Stuffer wrote:Hi,
My ScriptedOrbit and ScriptedRotation works. But is it possible though that Celestia calls those two functions with a different frequency?
I inserted a counter into both functions and subjectively said I would think that the ScriptedOrbit Counter counts faster than the ScriptedRotation's one.
It's possible that they are called at different frequencies. And object's ScriptedOrbit/ScriptedRotation are called whenever Celestia needs a position/orientation for that object, and there are no guarantees about when this might occur. Celestia does cache the position/orientation by a ScriptedOrbit/ScriptedRotation--it assumes that if the simulation time hasn't changed, then the result of the calculate will not change (an option to override this behavior will be implemented soon.)

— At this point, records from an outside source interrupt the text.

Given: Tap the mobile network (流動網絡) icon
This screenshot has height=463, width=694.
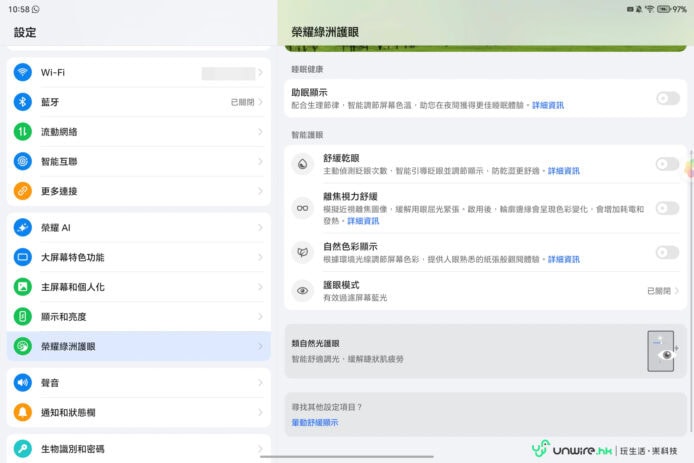Looking at the screenshot, I should 22,132.
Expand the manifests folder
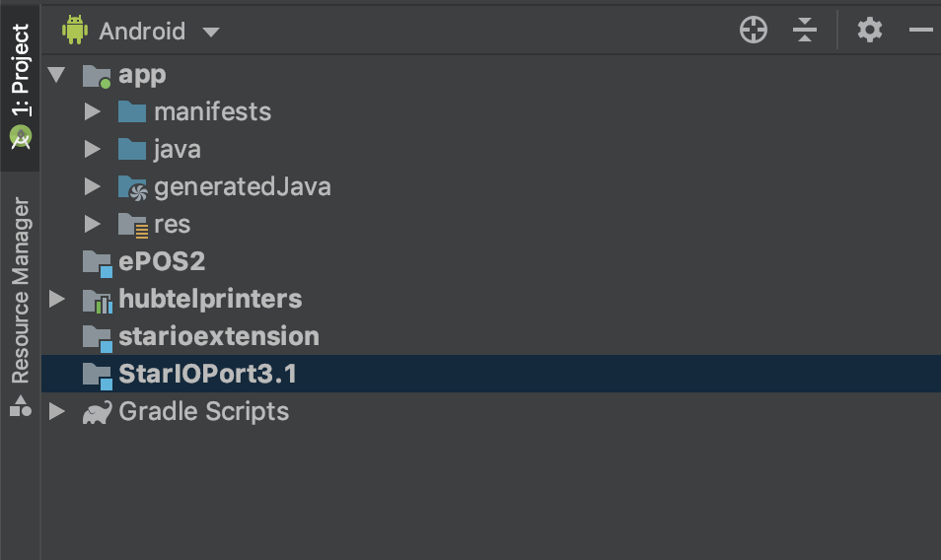 93,112
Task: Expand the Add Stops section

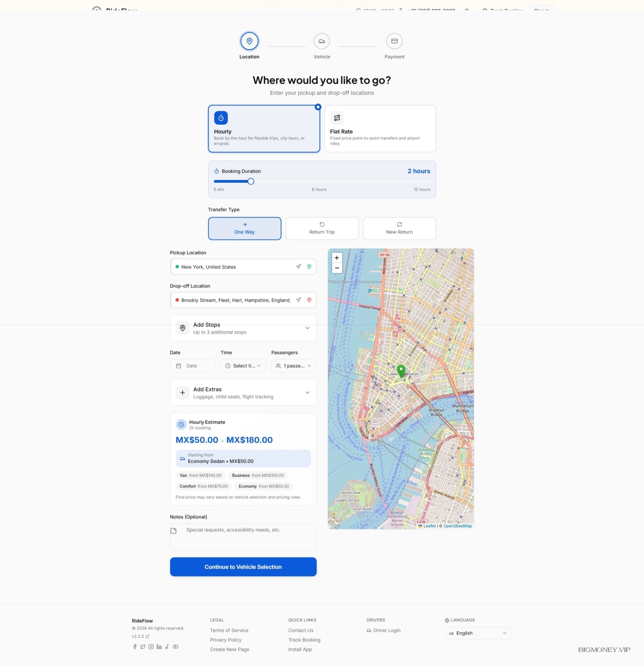Action: [x=243, y=328]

Is this because of the more functions included into ScriptedRotation?
I observed that the Rotation's counter only starts when going to the s/c by the goto-command.
Can I somehow synchronise them when using both?

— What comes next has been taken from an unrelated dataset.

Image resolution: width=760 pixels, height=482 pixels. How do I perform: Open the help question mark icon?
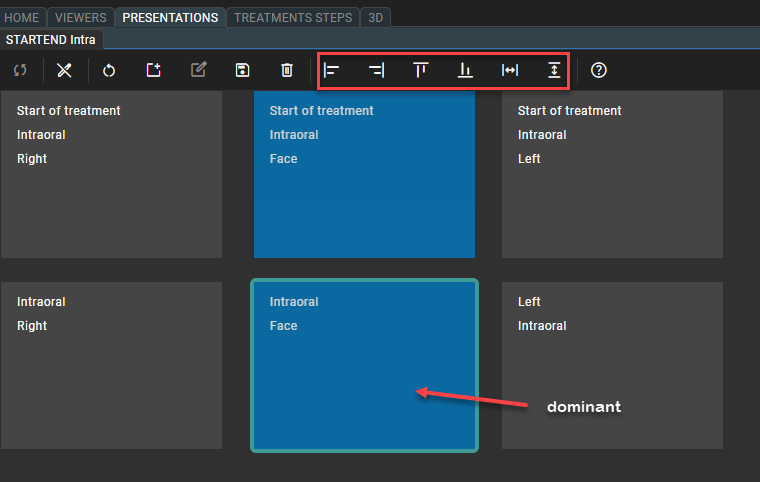pyautogui.click(x=599, y=70)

ScriptedRotation and ScriptedOrbit functions should be written so that they don't assume a particular calling frequency. Would it be possible to provide some of the code from your ScriptedRotation? (Feel free to PM me if you don't want to post it in the forum.)
Also when I read data from a socket and then use the written variables (defined as table in hookscript) in those functions (just assign them to locals end give those back by return), after some time celestia starts to call those functions less often, so my s/c starts "jumping" from one angle to the next. This is especially with ScriptedRotation active.
This is strange behavior... Again, I'd probably need to see some code in order to help you figure out what's going on.
Does this have something to do with my RAM? Does Celestia write something into it and it eventually gets full?
I observed that the CPU usage is on 100% even when running Celestia without doing the socket thing. Is my CPU too slow?
I have a 3.4GHz machine here with 1GB RAM and WinXP.
My graphique card is a nVidia Quadro with 128MB.
Your graphics card, CPU, and RAM are probably all just fine. Celestia can spend 100% of CPU time rendering for very complex scenes (or even not so complex--it depends a lot on your CPU and graphics card.)